Harrison hashing is a rapid technique for determining if a given substring COULD POSSIBLY be contained in a larger string. The first step is to create SIGNATURES of all the strings in the file to be searched using the hashing algorithm. These signatures are then stored along with the actual file. Typically the file being dealt with consists of individual text lines, because the search technique will only work within a single line. Then using the same hashing algorithm one constructs the signature of the substring being searched for. One then applies a simple Boolean test to determine if the substring is possibly contained in the string. If the answer is affirmative then one must examine the actual string and substring to see if there is indeed a match. But if the answer is negative it is impossible for the substring to be contained in the string and that particular string in the file does not have to be examined further.
The signatures are constructed by examining all pairs of consecutive characters in the string. Thus for the string "abcdef" the pairs would be "ab","bc","cd","de","ef". Depending on the nature of the data and the computer being used, one picks a bit size for the signature, perhaps 32 or 64 bits, but different sizes are possible. Next you have to develop a hash function that will map any pair of characters into one of the bits in the signature. A simple hash function would be to multiply the values of the characters together, divide by the bit size of the signature, and use the remainder. In practice some tweaking is necessary to get a good distribution of the bits set across all of the character pairs. You then calculate the hash for each of the character pairs and set the corresponding bit in the signature. When different pairs hash to the same bit the bit stays set, that is you keep ORing in the bit to set in the signature. You build a table of all of the signatures for all lines in the original source file.
To search for a substring you calculate the signature of the substring itself. If the substring is contained in the string then ALL OF THE SET BITS IN THE SIGNATURE OF THE SUBSTRING MUST BE SET IN THE SIGNATURE OF THE STRING. This should be self evident, for if the substring contained a pair of characters which hashed to say 17, but bit 17 wasn't set in the signature of the string, then clearly that pair of characters could not be in the string, because if it were that bit would have been set.
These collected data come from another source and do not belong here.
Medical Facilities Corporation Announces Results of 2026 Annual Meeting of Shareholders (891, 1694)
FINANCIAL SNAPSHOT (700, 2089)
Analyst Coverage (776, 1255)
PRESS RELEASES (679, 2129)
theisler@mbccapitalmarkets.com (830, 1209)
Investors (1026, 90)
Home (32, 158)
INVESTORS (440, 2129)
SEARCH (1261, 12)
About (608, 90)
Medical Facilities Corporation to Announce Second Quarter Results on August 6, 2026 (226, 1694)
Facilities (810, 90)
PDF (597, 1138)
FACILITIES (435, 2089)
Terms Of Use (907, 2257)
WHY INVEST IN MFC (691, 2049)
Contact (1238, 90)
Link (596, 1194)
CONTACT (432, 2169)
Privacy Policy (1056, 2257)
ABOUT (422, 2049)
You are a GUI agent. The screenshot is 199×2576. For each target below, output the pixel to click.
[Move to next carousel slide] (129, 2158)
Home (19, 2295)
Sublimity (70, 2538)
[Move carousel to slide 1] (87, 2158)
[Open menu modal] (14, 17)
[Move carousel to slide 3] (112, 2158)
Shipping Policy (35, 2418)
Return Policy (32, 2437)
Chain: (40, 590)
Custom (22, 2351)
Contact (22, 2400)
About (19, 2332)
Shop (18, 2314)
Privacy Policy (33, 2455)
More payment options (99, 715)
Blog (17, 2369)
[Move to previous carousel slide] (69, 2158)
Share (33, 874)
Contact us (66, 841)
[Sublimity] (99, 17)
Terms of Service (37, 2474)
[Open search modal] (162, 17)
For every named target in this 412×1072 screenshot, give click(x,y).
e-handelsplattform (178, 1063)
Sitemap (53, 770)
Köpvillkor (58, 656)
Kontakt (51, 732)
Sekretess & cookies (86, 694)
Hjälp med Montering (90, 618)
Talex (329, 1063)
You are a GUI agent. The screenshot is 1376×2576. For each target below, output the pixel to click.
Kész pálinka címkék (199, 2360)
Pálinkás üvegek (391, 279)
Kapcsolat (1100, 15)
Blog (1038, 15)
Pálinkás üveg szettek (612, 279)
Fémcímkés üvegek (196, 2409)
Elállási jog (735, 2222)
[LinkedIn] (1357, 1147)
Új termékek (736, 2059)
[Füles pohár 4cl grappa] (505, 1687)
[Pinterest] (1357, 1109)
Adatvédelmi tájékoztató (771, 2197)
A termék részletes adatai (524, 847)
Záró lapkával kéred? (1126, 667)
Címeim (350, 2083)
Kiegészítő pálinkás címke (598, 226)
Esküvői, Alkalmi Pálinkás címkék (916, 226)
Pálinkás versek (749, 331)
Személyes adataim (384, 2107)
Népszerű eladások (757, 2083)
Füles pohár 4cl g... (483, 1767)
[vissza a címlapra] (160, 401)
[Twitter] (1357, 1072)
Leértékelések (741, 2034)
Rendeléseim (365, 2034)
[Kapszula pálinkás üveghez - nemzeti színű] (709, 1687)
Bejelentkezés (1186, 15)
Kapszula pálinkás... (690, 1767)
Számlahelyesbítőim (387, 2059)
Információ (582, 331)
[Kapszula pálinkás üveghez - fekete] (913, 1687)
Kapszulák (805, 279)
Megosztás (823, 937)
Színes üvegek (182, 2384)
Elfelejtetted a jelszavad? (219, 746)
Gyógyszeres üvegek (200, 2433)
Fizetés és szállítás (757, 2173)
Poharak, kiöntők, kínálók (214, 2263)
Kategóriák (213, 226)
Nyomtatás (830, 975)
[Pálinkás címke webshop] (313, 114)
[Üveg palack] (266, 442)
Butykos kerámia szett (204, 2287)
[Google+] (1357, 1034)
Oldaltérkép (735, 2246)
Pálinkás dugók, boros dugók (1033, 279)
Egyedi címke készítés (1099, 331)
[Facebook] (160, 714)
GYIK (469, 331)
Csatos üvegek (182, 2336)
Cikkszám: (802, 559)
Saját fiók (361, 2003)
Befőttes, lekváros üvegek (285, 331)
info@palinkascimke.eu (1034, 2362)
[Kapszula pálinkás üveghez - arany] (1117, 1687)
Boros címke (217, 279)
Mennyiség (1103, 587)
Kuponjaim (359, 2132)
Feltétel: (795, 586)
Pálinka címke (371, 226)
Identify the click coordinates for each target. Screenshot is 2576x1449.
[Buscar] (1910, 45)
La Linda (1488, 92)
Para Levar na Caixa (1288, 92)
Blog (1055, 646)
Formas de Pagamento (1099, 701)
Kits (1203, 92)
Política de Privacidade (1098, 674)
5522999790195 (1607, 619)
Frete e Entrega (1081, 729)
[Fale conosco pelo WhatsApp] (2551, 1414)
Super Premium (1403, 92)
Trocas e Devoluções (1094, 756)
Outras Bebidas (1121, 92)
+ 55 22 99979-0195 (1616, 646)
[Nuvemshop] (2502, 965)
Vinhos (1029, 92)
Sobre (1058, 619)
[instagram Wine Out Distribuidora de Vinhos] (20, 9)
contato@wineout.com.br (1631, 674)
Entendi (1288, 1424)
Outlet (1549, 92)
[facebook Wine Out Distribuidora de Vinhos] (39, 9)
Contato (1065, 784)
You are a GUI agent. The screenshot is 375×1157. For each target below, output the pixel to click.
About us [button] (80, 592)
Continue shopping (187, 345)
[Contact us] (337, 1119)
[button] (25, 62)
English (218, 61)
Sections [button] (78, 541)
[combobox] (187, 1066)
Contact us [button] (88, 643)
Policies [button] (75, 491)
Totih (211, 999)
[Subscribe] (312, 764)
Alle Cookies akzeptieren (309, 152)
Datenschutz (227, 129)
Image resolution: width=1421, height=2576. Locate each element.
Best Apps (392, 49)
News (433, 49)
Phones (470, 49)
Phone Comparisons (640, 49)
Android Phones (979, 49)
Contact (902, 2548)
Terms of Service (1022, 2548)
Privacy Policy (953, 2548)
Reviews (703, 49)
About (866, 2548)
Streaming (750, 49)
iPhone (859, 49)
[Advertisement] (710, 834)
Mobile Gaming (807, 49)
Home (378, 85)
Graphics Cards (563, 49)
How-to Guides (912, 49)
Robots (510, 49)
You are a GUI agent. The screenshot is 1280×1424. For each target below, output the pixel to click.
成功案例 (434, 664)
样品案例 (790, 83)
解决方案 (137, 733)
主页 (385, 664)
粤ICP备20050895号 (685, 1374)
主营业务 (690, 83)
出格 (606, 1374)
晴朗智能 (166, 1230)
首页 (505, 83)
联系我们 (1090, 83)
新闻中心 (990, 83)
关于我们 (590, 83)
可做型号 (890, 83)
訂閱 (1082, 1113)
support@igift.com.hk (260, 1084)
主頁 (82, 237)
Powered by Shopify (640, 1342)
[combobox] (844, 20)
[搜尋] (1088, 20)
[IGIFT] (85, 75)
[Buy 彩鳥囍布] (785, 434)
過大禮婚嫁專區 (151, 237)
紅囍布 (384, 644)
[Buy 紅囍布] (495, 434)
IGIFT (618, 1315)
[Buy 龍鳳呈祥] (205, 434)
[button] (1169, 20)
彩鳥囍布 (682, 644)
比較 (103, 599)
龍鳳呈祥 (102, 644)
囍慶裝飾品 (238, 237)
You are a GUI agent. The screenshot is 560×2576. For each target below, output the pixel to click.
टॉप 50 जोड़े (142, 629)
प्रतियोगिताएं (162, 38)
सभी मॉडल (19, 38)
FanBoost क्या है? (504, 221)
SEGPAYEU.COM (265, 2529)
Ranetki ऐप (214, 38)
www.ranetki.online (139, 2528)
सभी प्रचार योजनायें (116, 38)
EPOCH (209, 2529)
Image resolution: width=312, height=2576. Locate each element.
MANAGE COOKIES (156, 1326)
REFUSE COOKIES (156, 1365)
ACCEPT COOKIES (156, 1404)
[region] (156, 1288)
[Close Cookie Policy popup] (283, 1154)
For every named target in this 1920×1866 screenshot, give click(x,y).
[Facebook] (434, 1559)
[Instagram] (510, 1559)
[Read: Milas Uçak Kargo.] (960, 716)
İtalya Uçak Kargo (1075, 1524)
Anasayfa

If the signature is contained in a single computer word then all that is necessary to determine if all the bits of the substring are in the string is to exclusive or (XOR) the signatures of the string and the substring, and then and (AND) that result with the signature of the substring. If the result is non zero, then there exists at least one pair of characters in the substring that is not in the string, and hence the substring cannot be contained in the string. Since only two logical operations are required to totally test any string in the file the program can operate very quickly. In practice the Harrison hashing test will eliminate most of the file from consideration and the program will only have to perform the full substring search on a very small portion of the file.
I explained the algorithm using pairs of characters, but another variant is to use three consecutive characters.
Professor Harrison was one of my teachers at the Courant Institute of Mathematical Sciences and I have used this algorithm in a number of text editing programs. It is a truly brilliant observation.